Assigned task
I need the lines below from the one with "Task: Select the 일 (daily) chart tab" down to the one with "Task: Add page to favorites star icon" reproduced exactly, both ends included, and nothing else.

Record excerpts
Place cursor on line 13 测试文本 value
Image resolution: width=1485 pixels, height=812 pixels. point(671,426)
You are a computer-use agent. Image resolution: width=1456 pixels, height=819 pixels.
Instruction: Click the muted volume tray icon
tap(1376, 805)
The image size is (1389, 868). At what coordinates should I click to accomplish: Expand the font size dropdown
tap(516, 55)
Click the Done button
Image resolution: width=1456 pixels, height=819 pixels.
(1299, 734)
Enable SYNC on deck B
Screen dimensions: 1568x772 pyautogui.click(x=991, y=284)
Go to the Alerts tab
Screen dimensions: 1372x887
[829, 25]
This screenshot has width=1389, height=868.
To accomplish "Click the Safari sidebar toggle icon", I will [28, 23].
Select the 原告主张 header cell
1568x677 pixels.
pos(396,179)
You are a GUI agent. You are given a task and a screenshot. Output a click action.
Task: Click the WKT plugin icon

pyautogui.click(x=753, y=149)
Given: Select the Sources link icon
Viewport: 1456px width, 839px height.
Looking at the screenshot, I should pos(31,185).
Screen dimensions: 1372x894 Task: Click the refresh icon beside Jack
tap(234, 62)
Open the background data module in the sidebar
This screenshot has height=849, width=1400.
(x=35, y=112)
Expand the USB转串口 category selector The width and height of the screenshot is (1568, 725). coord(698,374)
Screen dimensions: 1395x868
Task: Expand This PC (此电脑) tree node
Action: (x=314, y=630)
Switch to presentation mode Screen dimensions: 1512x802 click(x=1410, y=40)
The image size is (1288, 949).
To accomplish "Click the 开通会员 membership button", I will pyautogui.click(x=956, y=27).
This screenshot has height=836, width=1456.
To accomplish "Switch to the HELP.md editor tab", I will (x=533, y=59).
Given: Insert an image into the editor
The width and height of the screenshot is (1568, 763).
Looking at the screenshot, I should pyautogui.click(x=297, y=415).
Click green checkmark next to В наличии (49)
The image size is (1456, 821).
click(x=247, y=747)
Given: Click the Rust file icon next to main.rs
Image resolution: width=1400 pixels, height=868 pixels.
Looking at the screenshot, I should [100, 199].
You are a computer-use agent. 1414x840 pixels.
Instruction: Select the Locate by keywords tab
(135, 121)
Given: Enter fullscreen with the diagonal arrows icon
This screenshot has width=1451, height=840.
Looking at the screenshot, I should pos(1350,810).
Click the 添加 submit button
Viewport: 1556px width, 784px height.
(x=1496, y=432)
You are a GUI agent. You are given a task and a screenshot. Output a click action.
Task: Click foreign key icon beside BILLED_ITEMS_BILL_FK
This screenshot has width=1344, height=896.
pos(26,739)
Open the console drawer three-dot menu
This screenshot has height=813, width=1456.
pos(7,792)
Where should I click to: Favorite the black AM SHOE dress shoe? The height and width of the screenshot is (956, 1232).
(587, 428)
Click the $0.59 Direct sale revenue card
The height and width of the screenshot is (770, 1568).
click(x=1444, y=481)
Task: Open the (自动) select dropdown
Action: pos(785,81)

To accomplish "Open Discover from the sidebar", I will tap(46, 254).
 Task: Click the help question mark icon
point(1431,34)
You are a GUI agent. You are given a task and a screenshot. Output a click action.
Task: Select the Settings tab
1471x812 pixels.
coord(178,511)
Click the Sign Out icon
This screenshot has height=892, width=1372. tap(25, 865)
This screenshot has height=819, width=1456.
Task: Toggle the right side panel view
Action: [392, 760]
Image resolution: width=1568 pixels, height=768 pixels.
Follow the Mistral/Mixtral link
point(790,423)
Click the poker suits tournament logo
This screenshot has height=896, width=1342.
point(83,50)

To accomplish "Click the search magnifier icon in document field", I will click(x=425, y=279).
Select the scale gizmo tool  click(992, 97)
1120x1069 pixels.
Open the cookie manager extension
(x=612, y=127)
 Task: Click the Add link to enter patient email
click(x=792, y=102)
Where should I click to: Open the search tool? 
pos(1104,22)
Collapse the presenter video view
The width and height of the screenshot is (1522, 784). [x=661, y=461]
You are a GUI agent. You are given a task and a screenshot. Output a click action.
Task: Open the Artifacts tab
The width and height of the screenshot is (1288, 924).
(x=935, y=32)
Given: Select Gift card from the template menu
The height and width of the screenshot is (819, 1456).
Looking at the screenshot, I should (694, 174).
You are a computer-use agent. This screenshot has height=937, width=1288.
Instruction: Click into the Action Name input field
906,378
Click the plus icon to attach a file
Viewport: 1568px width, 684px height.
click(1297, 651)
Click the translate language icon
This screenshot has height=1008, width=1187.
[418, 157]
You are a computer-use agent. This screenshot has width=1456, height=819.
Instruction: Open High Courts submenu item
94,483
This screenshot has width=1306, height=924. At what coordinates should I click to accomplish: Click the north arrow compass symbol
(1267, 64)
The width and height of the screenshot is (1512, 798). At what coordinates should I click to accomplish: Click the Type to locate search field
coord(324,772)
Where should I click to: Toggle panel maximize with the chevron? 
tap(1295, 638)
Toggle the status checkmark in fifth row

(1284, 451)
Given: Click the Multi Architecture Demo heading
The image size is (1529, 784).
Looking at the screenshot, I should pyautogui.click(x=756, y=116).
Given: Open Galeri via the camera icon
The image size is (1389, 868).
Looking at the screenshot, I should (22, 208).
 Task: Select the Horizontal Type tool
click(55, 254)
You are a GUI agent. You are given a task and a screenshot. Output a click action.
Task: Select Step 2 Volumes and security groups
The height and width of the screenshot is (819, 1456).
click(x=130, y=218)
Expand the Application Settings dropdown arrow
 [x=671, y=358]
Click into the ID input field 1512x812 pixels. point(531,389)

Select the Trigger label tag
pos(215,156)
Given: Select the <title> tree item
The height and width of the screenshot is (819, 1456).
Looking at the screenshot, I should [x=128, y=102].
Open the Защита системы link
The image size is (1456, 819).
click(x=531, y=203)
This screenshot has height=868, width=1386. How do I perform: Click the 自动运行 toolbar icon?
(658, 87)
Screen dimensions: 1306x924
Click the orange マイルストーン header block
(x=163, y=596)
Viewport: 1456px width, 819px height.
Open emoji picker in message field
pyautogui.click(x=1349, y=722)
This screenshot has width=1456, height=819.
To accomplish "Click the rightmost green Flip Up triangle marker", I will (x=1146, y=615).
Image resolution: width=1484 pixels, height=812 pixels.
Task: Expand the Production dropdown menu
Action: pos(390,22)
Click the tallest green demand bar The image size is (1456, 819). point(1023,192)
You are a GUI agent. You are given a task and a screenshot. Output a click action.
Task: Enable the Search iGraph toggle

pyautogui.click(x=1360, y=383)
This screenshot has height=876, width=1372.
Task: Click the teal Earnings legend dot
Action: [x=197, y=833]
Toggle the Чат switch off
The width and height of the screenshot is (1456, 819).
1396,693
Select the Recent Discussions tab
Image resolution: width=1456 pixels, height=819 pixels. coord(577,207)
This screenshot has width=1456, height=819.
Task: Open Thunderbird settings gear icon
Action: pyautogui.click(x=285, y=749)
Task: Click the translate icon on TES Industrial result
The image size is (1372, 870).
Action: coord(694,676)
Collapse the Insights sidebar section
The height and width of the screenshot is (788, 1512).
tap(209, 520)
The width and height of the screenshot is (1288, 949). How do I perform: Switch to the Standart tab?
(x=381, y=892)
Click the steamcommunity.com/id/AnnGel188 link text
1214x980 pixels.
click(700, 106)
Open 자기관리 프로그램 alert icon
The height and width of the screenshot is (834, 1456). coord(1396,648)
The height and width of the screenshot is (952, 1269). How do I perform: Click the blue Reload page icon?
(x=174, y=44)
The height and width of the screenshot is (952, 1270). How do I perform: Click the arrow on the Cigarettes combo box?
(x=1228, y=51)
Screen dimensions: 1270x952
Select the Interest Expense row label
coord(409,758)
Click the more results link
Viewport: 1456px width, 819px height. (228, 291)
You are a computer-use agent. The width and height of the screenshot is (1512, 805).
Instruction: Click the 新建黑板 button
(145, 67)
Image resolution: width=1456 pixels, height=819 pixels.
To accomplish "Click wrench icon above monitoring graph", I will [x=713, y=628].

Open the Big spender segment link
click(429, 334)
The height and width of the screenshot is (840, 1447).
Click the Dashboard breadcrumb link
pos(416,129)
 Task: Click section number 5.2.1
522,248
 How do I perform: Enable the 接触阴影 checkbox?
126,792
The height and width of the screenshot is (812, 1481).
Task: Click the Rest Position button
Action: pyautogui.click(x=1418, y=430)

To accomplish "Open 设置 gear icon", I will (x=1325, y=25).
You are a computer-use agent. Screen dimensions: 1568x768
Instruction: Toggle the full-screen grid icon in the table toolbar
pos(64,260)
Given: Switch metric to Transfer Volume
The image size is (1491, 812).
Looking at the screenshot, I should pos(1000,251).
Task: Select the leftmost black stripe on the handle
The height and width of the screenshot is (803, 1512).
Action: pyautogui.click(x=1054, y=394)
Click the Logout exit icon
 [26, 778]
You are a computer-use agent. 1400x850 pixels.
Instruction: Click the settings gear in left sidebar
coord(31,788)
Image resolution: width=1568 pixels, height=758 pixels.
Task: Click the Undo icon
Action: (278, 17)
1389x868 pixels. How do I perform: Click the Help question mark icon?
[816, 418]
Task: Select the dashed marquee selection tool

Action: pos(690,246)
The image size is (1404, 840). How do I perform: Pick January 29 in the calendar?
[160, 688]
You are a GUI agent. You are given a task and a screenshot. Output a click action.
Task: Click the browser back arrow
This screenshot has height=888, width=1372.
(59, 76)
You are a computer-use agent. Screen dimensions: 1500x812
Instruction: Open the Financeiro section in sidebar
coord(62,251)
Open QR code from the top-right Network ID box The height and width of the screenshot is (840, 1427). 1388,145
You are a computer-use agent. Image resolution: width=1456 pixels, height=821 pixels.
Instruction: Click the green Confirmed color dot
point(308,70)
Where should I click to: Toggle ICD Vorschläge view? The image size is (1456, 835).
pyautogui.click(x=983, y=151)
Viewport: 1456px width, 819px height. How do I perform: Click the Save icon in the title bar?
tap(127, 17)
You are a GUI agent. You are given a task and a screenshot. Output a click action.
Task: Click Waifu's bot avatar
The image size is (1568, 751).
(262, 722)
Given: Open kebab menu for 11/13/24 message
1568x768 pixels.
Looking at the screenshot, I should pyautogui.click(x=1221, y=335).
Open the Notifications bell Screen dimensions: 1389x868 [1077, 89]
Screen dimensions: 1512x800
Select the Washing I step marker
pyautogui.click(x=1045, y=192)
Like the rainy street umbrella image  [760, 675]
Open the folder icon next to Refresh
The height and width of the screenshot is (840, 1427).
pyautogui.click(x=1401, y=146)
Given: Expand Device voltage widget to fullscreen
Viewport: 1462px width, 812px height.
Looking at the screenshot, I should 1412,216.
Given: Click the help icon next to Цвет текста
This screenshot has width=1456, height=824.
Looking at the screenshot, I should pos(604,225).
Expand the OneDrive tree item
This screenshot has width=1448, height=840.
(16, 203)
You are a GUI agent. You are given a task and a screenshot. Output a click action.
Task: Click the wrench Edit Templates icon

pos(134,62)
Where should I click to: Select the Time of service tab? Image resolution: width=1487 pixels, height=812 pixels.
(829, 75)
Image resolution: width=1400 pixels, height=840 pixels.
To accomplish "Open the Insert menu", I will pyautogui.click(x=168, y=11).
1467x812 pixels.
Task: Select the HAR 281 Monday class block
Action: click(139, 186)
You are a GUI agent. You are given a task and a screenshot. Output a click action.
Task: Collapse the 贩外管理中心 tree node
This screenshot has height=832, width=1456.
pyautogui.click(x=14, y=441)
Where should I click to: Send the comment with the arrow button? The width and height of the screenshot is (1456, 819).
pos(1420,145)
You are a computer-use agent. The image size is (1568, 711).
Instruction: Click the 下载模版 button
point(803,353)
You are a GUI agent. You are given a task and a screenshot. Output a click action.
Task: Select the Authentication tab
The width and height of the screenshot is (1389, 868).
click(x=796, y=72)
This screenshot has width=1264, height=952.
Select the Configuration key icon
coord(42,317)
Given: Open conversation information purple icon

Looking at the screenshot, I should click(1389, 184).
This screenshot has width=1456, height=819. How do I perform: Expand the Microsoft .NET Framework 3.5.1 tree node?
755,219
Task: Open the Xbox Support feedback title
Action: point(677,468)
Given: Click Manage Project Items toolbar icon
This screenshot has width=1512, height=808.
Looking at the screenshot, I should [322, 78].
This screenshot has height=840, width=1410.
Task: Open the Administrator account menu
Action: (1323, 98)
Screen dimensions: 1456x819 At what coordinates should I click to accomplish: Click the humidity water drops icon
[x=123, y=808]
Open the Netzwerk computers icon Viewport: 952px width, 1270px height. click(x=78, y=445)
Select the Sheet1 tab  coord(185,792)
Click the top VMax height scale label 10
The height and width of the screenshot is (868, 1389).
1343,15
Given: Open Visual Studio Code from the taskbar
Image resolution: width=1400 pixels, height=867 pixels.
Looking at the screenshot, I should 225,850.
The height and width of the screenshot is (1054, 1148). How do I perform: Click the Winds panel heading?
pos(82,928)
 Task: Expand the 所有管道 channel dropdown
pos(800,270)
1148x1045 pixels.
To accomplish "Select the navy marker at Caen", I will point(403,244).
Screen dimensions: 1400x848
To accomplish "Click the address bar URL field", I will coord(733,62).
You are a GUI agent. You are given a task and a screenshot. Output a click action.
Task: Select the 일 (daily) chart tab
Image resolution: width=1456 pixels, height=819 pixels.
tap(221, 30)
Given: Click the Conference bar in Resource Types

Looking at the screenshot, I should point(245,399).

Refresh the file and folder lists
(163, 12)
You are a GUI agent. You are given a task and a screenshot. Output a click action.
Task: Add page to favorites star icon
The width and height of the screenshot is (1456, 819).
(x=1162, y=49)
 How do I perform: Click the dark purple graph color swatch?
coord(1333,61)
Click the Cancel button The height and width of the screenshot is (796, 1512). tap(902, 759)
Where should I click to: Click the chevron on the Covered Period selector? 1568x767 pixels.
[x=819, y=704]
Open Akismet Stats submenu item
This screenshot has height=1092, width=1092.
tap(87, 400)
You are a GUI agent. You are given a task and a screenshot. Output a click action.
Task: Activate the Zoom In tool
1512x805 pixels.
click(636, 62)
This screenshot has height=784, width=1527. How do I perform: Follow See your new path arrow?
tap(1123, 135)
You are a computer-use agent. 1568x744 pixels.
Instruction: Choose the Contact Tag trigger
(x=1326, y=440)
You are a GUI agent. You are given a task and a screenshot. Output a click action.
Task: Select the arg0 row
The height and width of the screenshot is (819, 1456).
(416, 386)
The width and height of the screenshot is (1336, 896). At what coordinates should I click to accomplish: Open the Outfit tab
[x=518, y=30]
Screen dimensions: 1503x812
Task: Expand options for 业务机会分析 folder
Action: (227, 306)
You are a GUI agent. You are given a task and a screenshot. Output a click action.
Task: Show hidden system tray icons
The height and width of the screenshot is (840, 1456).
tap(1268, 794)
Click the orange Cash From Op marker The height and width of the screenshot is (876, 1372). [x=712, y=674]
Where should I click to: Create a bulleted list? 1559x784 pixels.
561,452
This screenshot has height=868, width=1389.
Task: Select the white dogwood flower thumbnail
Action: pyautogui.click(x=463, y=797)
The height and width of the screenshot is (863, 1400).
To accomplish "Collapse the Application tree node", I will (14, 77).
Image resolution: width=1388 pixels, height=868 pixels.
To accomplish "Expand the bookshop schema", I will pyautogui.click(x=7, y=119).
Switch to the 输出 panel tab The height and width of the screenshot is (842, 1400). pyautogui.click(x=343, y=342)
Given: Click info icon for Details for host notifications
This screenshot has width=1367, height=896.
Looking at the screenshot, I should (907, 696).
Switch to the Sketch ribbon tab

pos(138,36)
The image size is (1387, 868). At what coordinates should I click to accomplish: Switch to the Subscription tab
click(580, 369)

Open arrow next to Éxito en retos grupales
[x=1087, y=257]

Worked solution
Task: Select the 일 (daily) chart tab
Image resolution: width=1456 pixels, height=819 pixels.
tap(221, 30)
Given: Click the Conference bar in Resource Types

Looking at the screenshot, I should point(245,399).

Refresh the file and folder lists
(163, 12)
You are a GUI agent. You are given a task and a screenshot. Output a click action.
Task: Add page to favorites star icon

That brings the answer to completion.